Storia di Cristiano Enrico Heinecken, il neonato parlante

Tutti, a casa Heinecken, ricordarono a lungo l’alba del 6 febbraio 1721. Nella famiglia di Lubecca stava per nascere un nuovo rampollo, il sesto. E se papà Paul era in trepidante attesa, donna Catharina serbava più di una preoccupazione. Appassionata della ricerca alchemica - tanto da investire i suoi beni nella costruzione della «Casa della chimica» dove svolgeva i suoi esperimenti - temeva che qualcuno volesse punirla per le sue stravaganze. Negli ultimi mesi di gravidanza percepiva infatti «un solo, particolare, segno di vita, che la inquietava un poco»: in corrispondenza dell’ombelico, Catharina scorgeva la forma di un piccolo orecchio.
Comincia così la meravigliosa storia di Cristiano Enrico Heinecken, il bimbo prodigio nato già in grado di parlare. «Scusatemi, madre mia, per il dolore che vi ho arrecato. Saprò farmi perdonare»: questo disse a una Catharina stremata dalle fatiche del parto sotto gli occhi atterriti della levatrice e della balia Sofia. Era nato un monstrum diabolicum? No, un wunderkind, un bambino prodigio.
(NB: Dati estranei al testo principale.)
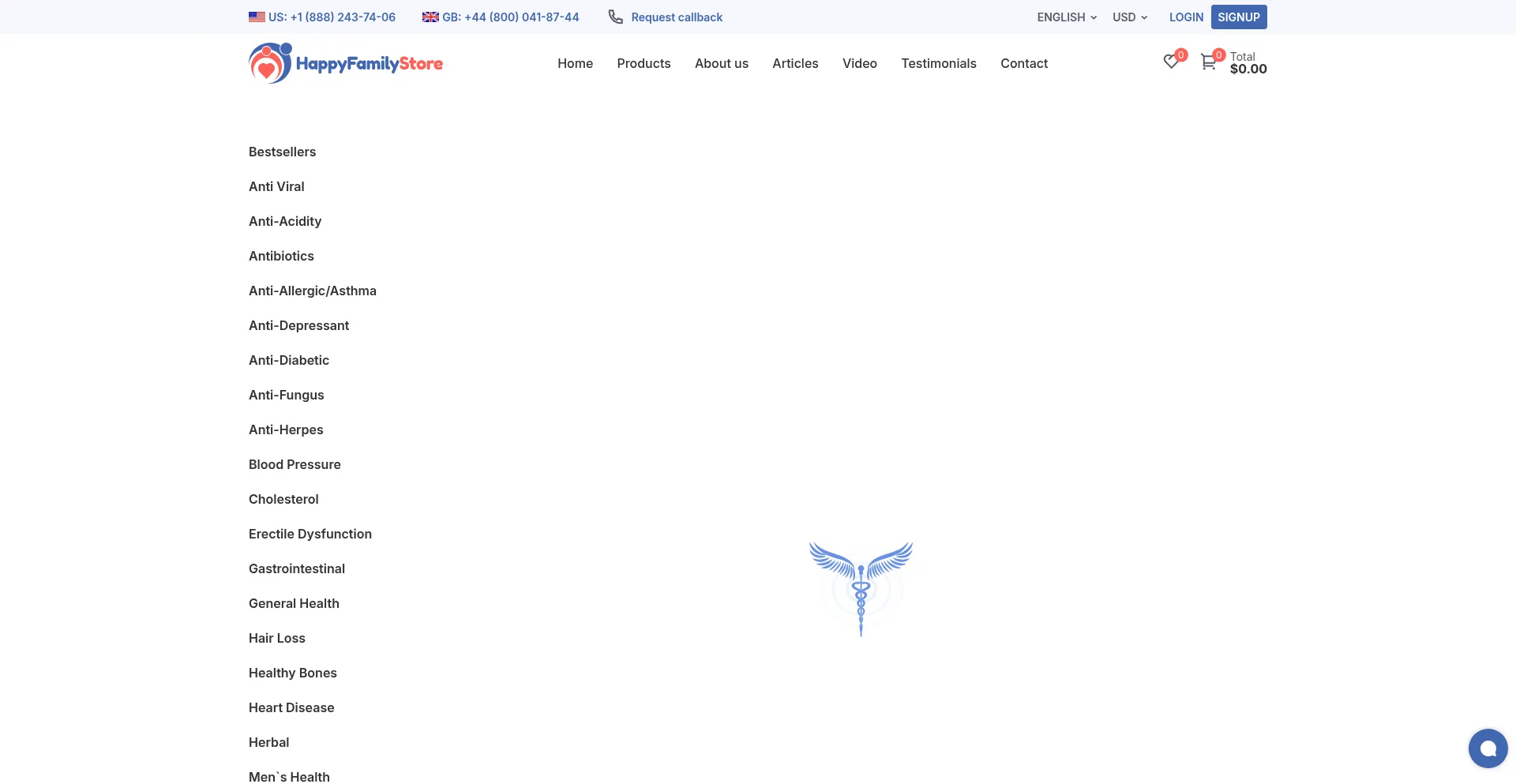This screenshot has width=1516, height=784.
Task: Open the wishlist heart icon
Action: point(1171,62)
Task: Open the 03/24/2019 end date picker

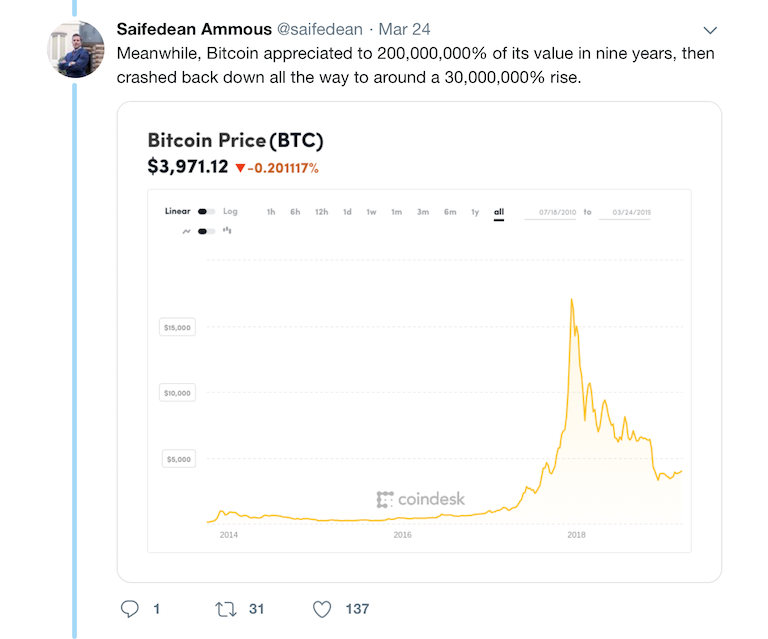Action: (x=625, y=212)
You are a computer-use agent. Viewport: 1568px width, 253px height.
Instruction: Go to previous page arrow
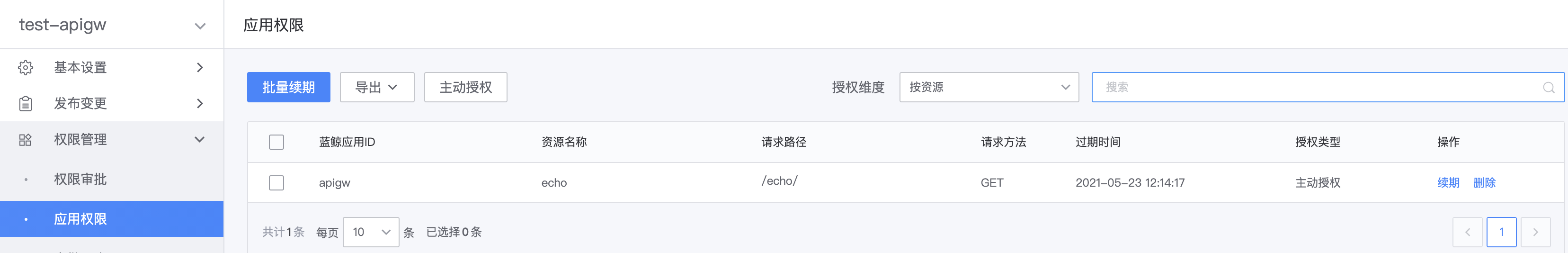pos(1467,232)
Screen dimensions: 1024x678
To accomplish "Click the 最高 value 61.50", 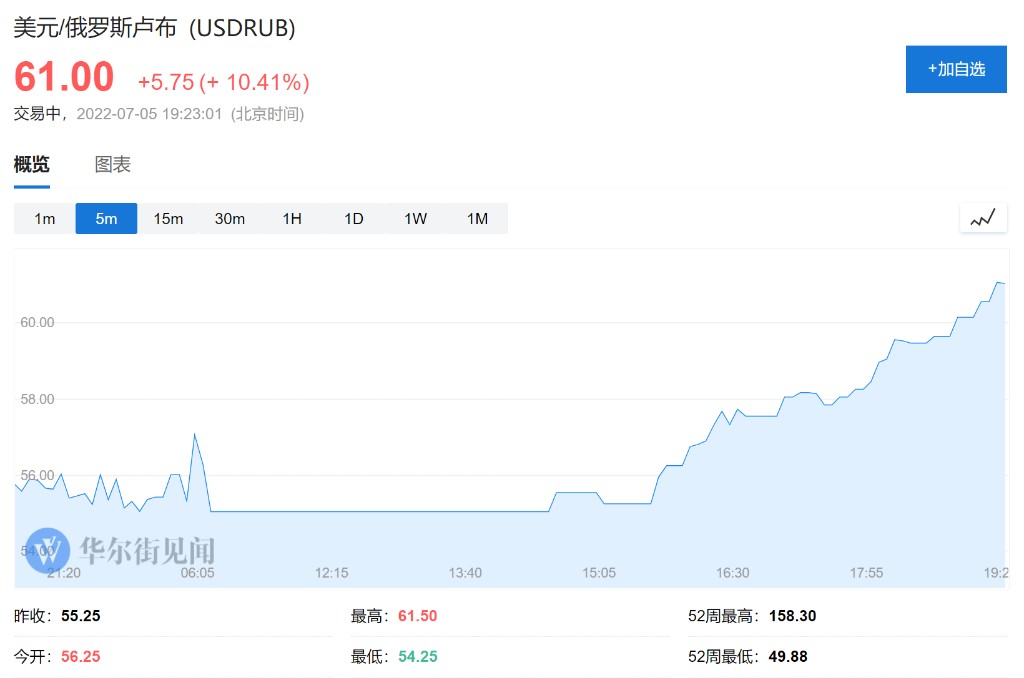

Ci crediate o meno la storia è vera e solo la pazienza di Guido Guerzoni, docente di Storia economica ed Economia dei beni culturali alla Bocconi di Milano poteva ricomporla a così grande distanza in un elegante volume (Il bambino prodigio di Lubecca, Allemandi, pagg. 251, euro 15). Con una vasta bibliografia che spazia da dotti trattati in latino alle cronache settecentesche tedesche e danesi, vi si narra la brevissima vita di Cristiano Enrico Heinecken che a un anno conosceva le sacre scritture, a due parlava il latino, a tre si intendeva di francese ed era in grado di interpretare gli atlanti, narrando gli eventi storici più significativi. Morirà, a quattro anni, quattro mesi, ventuno giorni e pochi minuti, il 27 giugno 1725, alle due e mezzo del mattino: le cronache sono precise e Guerzoni, con un periodare che profuma di barocco, ne riporta in vita ogni dettaglio.
Cristiano Enrico non fece in tempo a camminare o a mangiare a tavola (oltre che di letture, si nutriva solo dai seni di Sofia): il suo fu un prodigio tutto intellettuale. Il principe di Danimarca in persona volle ricevere il fanciullo e i più importanti pedagogisti salutarono il pargoletto con viva esaltazione. Ogni bambino prodigio che si rispetti ha un precettore di cui è pupillo: per Cristiano Enrico fu Christian Von Schöneich. Il motto del pedagogo, convinto che l’umanità sarebbe stata salvata da qualche straordinario allievo dopo un «allattamento enciclopedico», era: «tutto deve essere insegnato a tutti». Con Cristiano Enrico tralasciò l’abicì: il pargolo che nacque già parlante a poche settimane distingueva il cane dal gatto (ed elencava le differenti specie di entrambi) e da lì in avanti imparò duecento nuovi lemmi ogni giorno in quattro lingue.
Cristiano Enrico, che era cagionevole e passava le giornate tra il letto, lo scrittoio e le braccia di Sofia, ebbe fin dalla nascita una severa espressione: né un riso, né una lacrima. Un tale wunderkind - narra Guerzoni - non poté essere taciuto a lungo: il piccolo fu così portato dinanzi a una giuria di saggi per stabilire il livello della sua sapienza (c’era chi pensava fosse un nano con sembianze di bimbo) e ricevette elogi e doni da tutti gli europei in vista dell’epoca.

Primo episodio di una trilogia di vite esemplari che l’autore ha in animo di redigere, la storia del bambino di Lubecca si regge su fatti che «a dispetto della mirabolante straordinarietà sono realmente accaduti». Eppure Cristiano Enrico suscita in chi legge più tenerezza che meraviglia.